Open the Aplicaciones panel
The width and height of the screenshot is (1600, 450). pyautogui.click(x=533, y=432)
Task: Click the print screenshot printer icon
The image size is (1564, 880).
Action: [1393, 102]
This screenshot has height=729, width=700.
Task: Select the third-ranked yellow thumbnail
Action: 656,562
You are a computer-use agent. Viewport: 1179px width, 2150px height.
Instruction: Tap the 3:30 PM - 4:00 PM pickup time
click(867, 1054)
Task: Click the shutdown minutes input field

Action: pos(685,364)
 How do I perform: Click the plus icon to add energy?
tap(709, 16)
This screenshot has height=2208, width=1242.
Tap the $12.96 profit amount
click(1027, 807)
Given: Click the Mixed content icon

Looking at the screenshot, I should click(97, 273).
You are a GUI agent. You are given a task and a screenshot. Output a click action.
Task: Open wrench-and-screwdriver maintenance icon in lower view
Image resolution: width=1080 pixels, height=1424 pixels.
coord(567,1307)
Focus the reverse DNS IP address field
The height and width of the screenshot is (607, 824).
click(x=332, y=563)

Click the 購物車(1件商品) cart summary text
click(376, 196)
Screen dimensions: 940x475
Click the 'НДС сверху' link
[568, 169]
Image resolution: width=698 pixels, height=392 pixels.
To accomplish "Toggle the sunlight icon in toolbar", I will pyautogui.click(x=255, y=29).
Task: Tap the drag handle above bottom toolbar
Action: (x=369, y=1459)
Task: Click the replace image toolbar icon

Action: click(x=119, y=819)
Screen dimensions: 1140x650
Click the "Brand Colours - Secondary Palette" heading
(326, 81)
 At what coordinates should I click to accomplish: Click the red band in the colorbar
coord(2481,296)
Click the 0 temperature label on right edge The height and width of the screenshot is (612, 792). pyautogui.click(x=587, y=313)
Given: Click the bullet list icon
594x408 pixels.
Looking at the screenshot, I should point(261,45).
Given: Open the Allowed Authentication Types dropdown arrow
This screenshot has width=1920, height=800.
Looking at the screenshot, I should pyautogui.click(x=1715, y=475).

□ □ □

__BRIEF__
Your answer should be all of the records, transcribed exactly.

__REPLY__
Open the Aplicaciones panel
The width and height of the screenshot is (1600, 450). pyautogui.click(x=533, y=432)
Task: Click the print screenshot printer icon
The image size is (1564, 880).
Action: [1393, 102]
This screenshot has height=729, width=700.
Task: Select the third-ranked yellow thumbnail
Action: 656,562
You are a computer-use agent. Viewport: 1179px width, 2150px height.
Instruction: Tap the 3:30 PM - 4:00 PM pickup time
click(867, 1054)
Task: Click the shutdown minutes input field

Action: pos(685,364)
 How do I perform: Click the plus icon to add energy?
tap(709, 16)
This screenshot has height=2208, width=1242.
Tap the $12.96 profit amount
click(1027, 807)
Given: Click the Mixed content icon

Looking at the screenshot, I should click(97, 273).
You are a GUI agent. You are given a task and a screenshot. Output a click action.
Task: Open wrench-and-screwdriver maintenance icon in lower view
Image resolution: width=1080 pixels, height=1424 pixels.
coord(567,1307)
Focus the reverse DNS IP address field
The height and width of the screenshot is (607, 824).
click(x=332, y=563)

Click the 購物車(1件商品) cart summary text
click(376, 196)
Screen dimensions: 940x475
Click the 'НДС сверху' link
[568, 169]
Image resolution: width=698 pixels, height=392 pixels.
To accomplish "Toggle the sunlight icon in toolbar", I will pyautogui.click(x=255, y=29).
Task: Tap the drag handle above bottom toolbar
Action: (x=369, y=1459)
Task: Click the replace image toolbar icon

Action: click(x=119, y=819)
Screen dimensions: 1140x650
Click the "Brand Colours - Secondary Palette" heading
(326, 81)
 At what coordinates should I click to accomplish: Click the red band in the colorbar
coord(2481,296)
Click the 0 temperature label on right edge The height and width of the screenshot is (612, 792). pyautogui.click(x=587, y=313)
Given: Click the bullet list icon
594x408 pixels.
Looking at the screenshot, I should point(261,45).
Given: Open the Allowed Authentication Types dropdown arrow
This screenshot has width=1920, height=800.
Looking at the screenshot, I should pyautogui.click(x=1715, y=475).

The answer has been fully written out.